A recent study compared the cancer genomes of a rare form of melanoma, mucosal melanoma, in humans, dogs, and horses in order to see how this type of cancer acts across the phylogenetic tree. This is the first time this type of comparison has been done and it is hoped that the results of this study will be translatable to better treatment outcomes in humans. Dr. David J. Adams and colleagues from the Wellcome Trust Sanger Institute of Cambridge, UK, published their data in the journal Nature Communications.
Mucosal melanoma is a rare form of melanoma associated with skin cancer. It is so rare that only around 154 of the 15,400 people diagnosed with melanoma in the UK this year will be diagnosed with mucosal melanoma. That is about 1%. This form of cancer arises from the melanocytes, which are found not only in the skin but also mucosal surfaces of the body, such as the sinuses, nasal passages, mouth, vagina, and anus. Interestingly, this type of skin cancer is unrelated to UV light exposure and typically does not present itself until the cancer is already in a late stage of progression.
When the researchers sequenced tumor-germline pairs from 46 primary human mucosal, 65 primary canine oral and 28 primary equine melanoma cases they found a recurrent number of genetic alterations, specifically the driver genes MDM2, B2M, KNSTRN, and BUB1B. These genetic mutations were found across all species compared.

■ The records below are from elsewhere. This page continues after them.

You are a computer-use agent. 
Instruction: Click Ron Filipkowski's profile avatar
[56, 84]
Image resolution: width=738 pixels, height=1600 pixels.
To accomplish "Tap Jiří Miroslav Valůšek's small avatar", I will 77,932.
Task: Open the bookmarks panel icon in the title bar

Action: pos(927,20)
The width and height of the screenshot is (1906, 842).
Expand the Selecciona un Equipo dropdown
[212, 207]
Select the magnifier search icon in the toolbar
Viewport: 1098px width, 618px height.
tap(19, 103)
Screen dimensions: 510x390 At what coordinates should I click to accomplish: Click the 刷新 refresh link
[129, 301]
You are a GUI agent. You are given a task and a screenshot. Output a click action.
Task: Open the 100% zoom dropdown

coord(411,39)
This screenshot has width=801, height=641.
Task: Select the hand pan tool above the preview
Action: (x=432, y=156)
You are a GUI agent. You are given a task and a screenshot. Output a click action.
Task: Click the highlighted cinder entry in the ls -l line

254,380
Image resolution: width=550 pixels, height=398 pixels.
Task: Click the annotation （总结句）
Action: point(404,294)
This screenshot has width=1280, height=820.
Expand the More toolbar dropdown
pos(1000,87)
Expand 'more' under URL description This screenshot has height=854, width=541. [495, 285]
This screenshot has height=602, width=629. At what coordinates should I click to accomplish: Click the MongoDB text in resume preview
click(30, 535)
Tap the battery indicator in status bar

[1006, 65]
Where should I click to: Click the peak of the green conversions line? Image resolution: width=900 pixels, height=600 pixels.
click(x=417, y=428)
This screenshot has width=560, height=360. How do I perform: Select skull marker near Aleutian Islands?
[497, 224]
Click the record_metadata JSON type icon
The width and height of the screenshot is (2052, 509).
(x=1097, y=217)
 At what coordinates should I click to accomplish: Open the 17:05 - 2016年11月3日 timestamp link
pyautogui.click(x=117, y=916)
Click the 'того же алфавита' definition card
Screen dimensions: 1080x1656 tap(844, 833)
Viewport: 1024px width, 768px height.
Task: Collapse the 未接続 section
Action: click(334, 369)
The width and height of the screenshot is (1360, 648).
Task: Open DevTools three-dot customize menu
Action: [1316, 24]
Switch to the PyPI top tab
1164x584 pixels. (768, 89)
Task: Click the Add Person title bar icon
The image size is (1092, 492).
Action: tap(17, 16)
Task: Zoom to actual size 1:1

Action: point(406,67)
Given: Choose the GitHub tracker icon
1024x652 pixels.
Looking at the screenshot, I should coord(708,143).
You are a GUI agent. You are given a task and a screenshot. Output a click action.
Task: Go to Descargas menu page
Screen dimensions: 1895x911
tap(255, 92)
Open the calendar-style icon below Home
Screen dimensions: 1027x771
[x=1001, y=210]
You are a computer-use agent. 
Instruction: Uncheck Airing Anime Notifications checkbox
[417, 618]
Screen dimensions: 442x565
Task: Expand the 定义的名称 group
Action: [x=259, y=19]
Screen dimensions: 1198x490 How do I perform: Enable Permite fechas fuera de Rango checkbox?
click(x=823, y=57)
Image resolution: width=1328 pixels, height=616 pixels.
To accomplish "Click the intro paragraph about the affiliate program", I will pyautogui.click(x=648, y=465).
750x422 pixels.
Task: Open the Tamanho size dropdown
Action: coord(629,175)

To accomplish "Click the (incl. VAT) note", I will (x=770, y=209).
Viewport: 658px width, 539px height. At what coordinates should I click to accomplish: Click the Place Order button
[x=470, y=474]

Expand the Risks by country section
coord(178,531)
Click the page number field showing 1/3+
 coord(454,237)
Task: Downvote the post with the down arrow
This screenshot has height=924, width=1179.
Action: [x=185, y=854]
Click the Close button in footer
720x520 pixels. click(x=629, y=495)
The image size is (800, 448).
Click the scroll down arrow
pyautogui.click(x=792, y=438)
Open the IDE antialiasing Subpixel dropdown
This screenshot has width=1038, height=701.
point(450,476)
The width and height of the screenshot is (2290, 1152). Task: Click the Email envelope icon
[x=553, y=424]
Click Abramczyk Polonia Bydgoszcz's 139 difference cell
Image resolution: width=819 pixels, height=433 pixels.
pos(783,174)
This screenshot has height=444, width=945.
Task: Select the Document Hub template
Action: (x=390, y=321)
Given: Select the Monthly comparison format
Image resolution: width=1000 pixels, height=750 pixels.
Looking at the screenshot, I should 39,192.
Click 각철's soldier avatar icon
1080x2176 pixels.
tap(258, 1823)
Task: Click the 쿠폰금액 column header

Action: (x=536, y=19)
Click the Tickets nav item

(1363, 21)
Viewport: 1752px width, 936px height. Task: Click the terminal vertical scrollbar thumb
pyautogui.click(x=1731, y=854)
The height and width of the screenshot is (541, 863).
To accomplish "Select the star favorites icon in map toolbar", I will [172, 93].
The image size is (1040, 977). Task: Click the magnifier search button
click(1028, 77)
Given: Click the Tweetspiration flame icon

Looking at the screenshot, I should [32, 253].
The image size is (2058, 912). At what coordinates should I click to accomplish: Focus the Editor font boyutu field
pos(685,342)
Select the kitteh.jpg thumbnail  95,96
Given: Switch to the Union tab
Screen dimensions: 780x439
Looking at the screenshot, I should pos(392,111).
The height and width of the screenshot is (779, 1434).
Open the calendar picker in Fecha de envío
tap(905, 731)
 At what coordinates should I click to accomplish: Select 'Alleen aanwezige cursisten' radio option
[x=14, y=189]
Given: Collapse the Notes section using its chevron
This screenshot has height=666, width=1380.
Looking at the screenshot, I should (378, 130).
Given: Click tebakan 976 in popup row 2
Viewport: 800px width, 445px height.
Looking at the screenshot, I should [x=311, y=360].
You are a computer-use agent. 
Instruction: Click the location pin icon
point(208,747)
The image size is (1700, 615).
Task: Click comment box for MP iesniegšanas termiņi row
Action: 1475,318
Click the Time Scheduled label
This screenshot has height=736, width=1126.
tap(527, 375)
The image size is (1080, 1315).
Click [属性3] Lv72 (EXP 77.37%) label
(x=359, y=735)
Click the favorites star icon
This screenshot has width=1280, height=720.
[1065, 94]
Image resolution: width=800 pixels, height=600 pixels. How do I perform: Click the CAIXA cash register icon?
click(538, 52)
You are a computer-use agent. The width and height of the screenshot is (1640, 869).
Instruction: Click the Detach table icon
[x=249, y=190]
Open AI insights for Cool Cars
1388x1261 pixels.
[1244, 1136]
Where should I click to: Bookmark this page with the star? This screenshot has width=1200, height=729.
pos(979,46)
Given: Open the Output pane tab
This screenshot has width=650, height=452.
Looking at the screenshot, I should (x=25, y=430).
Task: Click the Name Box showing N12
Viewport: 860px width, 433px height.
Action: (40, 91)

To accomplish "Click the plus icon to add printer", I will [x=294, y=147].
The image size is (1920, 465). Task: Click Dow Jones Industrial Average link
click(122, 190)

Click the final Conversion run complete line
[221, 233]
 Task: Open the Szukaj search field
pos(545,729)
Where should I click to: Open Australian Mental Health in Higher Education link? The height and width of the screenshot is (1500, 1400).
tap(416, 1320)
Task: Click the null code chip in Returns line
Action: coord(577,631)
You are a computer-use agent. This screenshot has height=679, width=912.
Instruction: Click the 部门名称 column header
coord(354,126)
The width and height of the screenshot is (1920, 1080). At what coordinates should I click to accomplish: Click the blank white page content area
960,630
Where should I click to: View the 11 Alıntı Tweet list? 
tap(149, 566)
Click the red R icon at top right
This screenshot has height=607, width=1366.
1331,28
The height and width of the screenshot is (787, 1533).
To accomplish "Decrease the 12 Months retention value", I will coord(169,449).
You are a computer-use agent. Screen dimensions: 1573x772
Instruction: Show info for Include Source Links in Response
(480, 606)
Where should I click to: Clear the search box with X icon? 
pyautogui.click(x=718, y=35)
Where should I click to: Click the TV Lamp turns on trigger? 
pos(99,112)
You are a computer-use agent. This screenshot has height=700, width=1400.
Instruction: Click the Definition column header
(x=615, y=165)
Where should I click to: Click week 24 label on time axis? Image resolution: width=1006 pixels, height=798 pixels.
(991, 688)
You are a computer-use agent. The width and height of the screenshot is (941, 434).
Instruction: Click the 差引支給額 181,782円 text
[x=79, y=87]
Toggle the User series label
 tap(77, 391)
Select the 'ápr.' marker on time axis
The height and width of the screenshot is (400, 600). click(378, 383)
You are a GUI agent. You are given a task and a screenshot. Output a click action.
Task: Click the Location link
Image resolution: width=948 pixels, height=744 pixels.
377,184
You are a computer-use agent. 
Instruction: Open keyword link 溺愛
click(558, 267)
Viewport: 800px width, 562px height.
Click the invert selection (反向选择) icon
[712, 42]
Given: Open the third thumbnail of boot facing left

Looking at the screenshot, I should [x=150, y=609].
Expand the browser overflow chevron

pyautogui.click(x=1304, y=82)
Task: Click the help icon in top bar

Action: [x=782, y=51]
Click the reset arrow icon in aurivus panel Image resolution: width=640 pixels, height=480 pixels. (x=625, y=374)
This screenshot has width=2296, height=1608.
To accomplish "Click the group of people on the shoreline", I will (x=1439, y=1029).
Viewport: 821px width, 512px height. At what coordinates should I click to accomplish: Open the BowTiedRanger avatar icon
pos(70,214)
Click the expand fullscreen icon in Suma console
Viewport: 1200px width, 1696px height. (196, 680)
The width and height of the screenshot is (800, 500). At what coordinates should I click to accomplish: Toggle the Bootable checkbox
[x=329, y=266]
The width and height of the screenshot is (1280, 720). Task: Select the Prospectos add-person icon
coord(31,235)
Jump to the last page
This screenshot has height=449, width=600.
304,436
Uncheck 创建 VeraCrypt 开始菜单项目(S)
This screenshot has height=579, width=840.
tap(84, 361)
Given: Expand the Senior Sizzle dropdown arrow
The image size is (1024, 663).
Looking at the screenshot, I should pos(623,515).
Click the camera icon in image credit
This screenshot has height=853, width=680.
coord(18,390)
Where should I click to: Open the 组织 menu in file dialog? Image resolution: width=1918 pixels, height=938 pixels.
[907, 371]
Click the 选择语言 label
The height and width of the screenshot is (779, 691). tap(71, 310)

What these findings tell us is that the genetic mutations that matter most to mucosal melanoma are the ones that have been conserved across species. These results demonstrate, according to Dr. Adams, who spoke with Science Daily, "These key mutations are likely to drive the cancer and could be targets for the development of new drugs".
Researchers found similarities in the mutation profiles both in terms of the mutated driver as well as mutation number. These profiles can influence tumor behavior and response to treatment. These revelations also exposed several differences across the species. Most importantly, from a research perspective, they found that the genomes of canine melanomas lacked mutations in other key human mucosal melanoma drivers, such as SF3B1 and ATRX.
This is important to consider since dogs are often used as an animal model for melanoma. Various treatment techniques are used on dogs first to see if they will have any impact on human melanoma. The lack of complete overlap may suggest that the dog may not the best model for mucosal melanoma. Thus, these data could be used to help inform studies investigating disease pathology as well as reveal potential therapeutic treatments.